# Pegasus X 3230  - kein Sound



## Ossi (22. August 2009)

Ich habe auf dem Pegasus X 3230 von K & M Elektronik Windows Vista 64 Bit Home Premium installiert, jedoch funktioniert der Sound nicht (weder Onboard noch Kopfhörer, BIOS piepst, also ist der Speaker vom Board richtig angeschlossen).
Im Gerätemanager sind auch keine Audiogeräte und Codecs auflistet, nur der Realtec ALC 662 Soundtreiber (keine Fehlermeldung).

*Board ASRock N 68-S*
5.1 CH Windows® Vista™ Premium Level HD Audio (*Realtek ALC662 */ VIA® VT1708S / VT1705 Audio Codec)
Windows Vista 64 Bit Home Premium SP 2
neueste Treiber von der Herstellerseite des Motherbords

Bei der Erstinstallation der Treiber wurde in der Taskleiste angezeigt, daß kein Ausgabegerät installiert ist. Bei der letzten Installation (Mausklick rechts als Administrator) war dieser Fehler behoben.

Bei der Installation des Treibers von mitgelieferten CD kam kurz eine Meldung, daß vor der Installation in XP 64 Bit ein bestimmter Patch zu installieren ist. Diese Meldung ist aber gleich wieder verschwunden und kommt so kurz, daß man sie nicht lesen kann. Auf der Herstellerseite des Boards gibt es auch keinen Patch der den Onboard-Sound betrifft.


----------



## Stonefish (23. August 2009)

Entschuldige die plumpe Nachfrage, aber hast Du schon im BIOS nachgeschaut, ob der Onboard-Sound vielleicht deaktiviert ist? Das würde immerhin die Tatsache erklären, dass keine Audiogeräte im Gerätemanager angezeigt werden, wobei mich dann allerdings wundert, dass die Treiberinstallation trotzdem durchgeführt wurde.
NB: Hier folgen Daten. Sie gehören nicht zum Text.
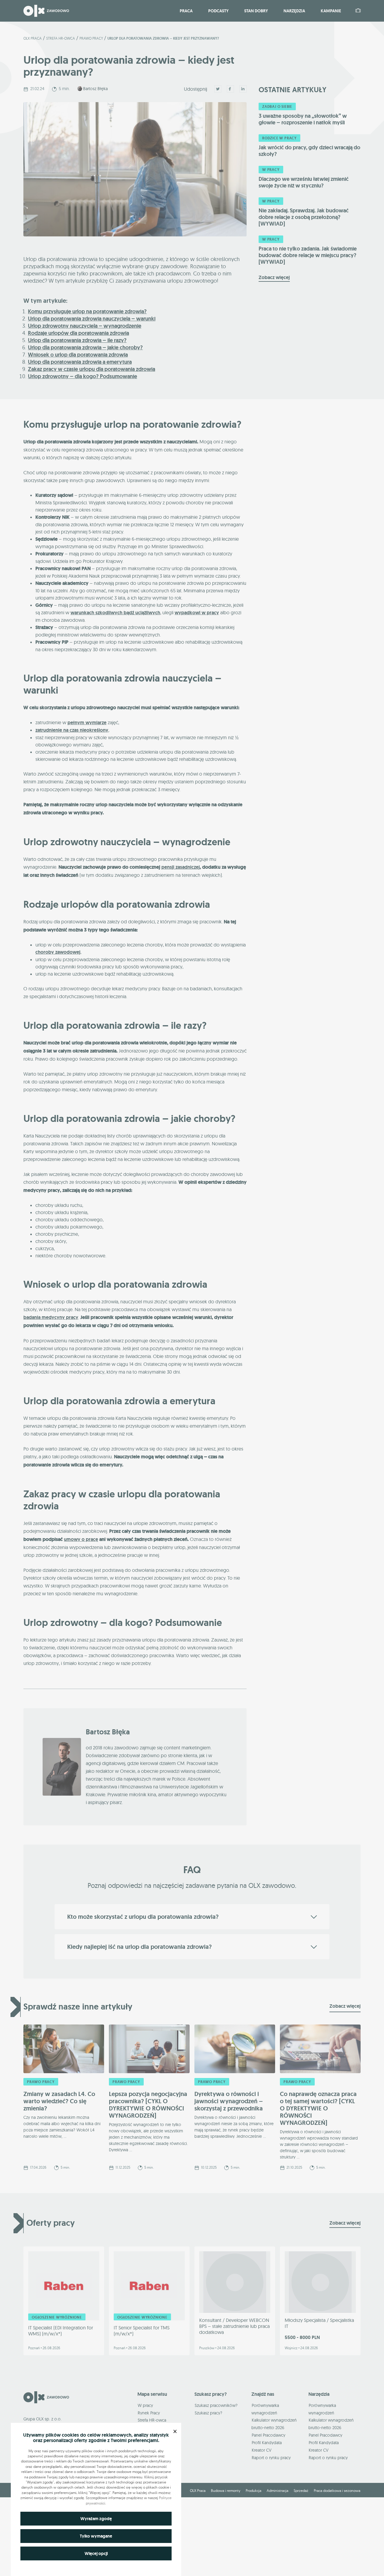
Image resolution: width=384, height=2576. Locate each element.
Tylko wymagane (96, 2536)
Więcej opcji (96, 2553)
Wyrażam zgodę (96, 2518)
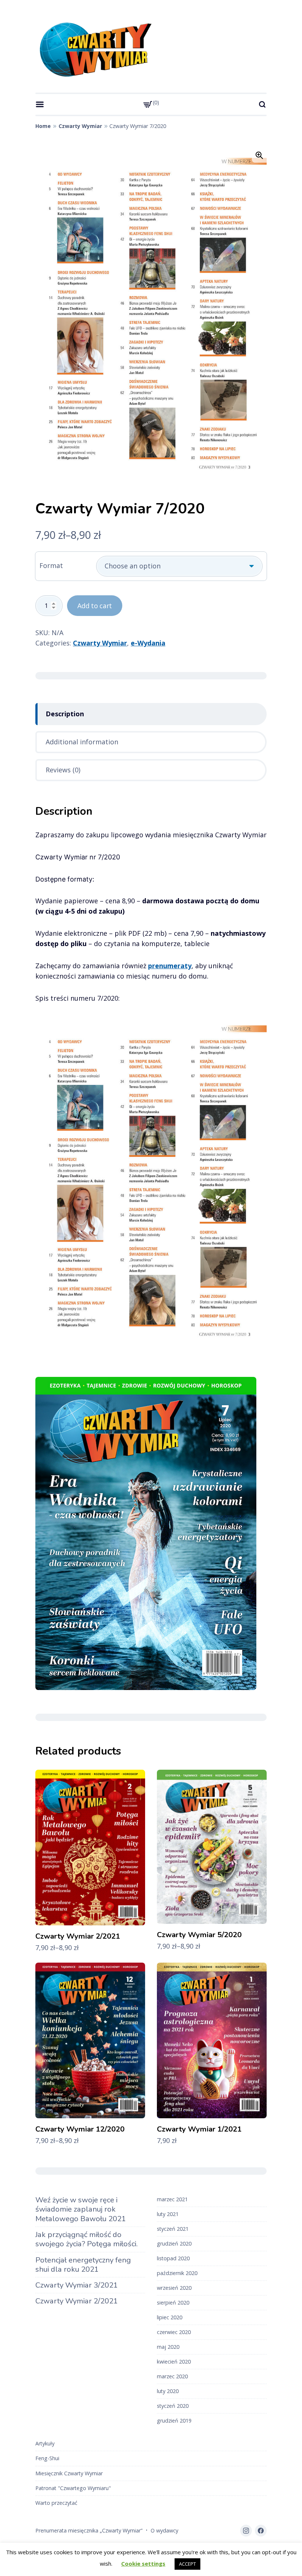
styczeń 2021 (173, 2228)
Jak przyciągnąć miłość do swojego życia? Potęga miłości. (86, 2239)
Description (65, 713)
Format (51, 565)
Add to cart (94, 605)
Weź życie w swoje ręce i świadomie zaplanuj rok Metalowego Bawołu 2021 (80, 2209)
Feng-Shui (47, 2458)
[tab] (151, 714)
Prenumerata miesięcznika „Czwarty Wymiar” (89, 2530)
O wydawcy (164, 2530)
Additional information (82, 741)
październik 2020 (177, 2272)
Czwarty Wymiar (80, 125)
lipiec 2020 (169, 2317)
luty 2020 (168, 2391)
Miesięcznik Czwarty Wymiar (69, 2473)
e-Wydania (148, 642)
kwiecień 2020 (174, 2361)
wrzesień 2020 (174, 2287)
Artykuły (45, 2443)
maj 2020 (168, 2346)
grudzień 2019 (174, 2420)
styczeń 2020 (173, 2405)
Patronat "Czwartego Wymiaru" (73, 2488)
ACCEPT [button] (187, 2564)
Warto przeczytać (56, 2502)
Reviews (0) (63, 769)
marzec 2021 (172, 2199)
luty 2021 (168, 2213)
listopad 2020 (173, 2258)
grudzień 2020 (174, 2243)
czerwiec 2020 (174, 2332)
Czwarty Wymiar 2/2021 (76, 2301)
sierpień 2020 (173, 2302)
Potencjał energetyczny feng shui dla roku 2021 (83, 2264)
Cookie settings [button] (143, 2563)
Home (43, 125)
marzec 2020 (172, 2376)
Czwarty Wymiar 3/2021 (76, 2285)
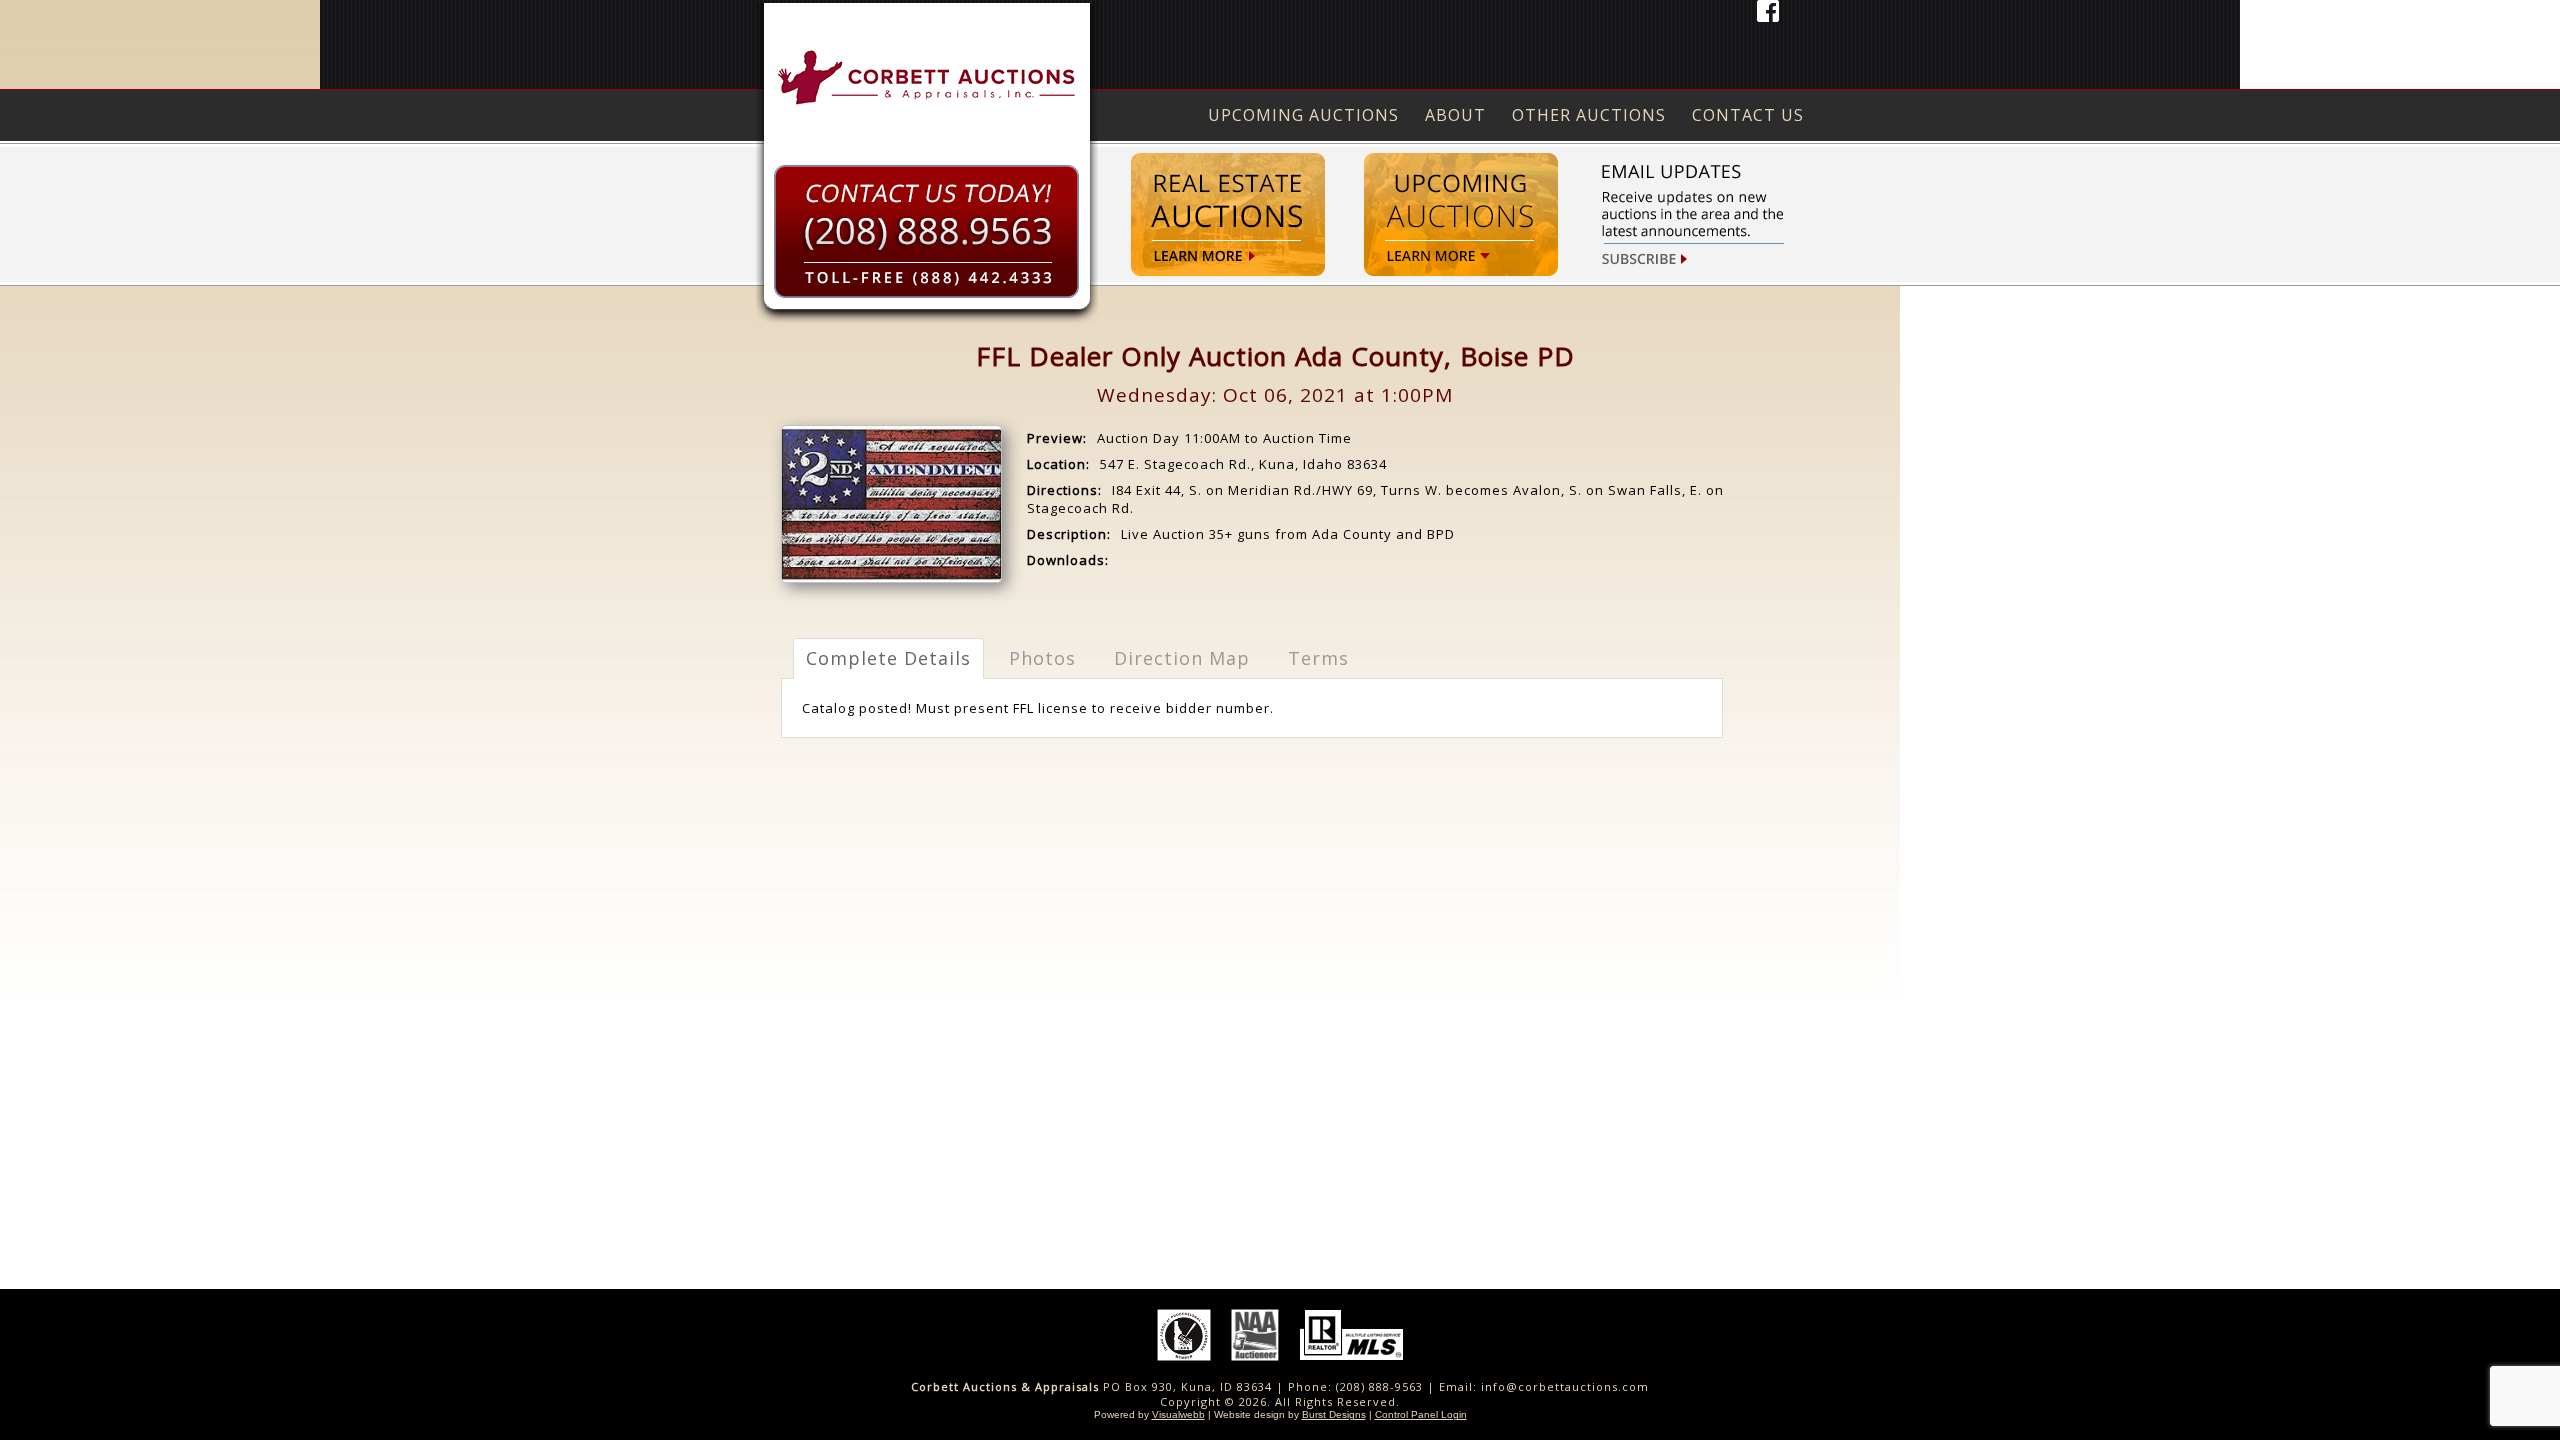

Aber erstmal die einfachen Lösungen ausschließen.


----------



## Ossi (23. August 2009)

*Das war das Erste, was ich gemacht habe.*
Ein BIOS-Update kann ich mir sparen, da ist die Version 1.4 drauf und Audioprobleme wurden mit der Version 1.3 gefixt (_never touch a running system_).
Irgendwie habe ich den Sound jetzt hinbekommen aber so richtig zufrieden bin ich nicht, da der interne Lautsprecher nicht funktioniert. Die Kopfhörer an Panel vorne funktionieren und die Meldung, daß kein Ausgabegerät installiert ist, ist weg.
Was mich jedoch wundert ist, daß in der Systemsteuerung unter Audiogeräten nur "Realtek High Definition Audio" angezeigt wird und nichts weiter ....... ?


----------



## Stonefish (24. August 2009)

Hat der interne Lautsprecher denn überhaupt schon mal funktioniert? Soweit ich weiß hat der nämlich eigentlich überhaupt keine Verbindung zum Soundchip. (Das Gepiepse beim Booten funktioniert ja schon bei einem gerade zusammengebastelten Rechner, der noch nich mal ein Betriebssystem drauf hat ... geschweige denn Soundtreiber)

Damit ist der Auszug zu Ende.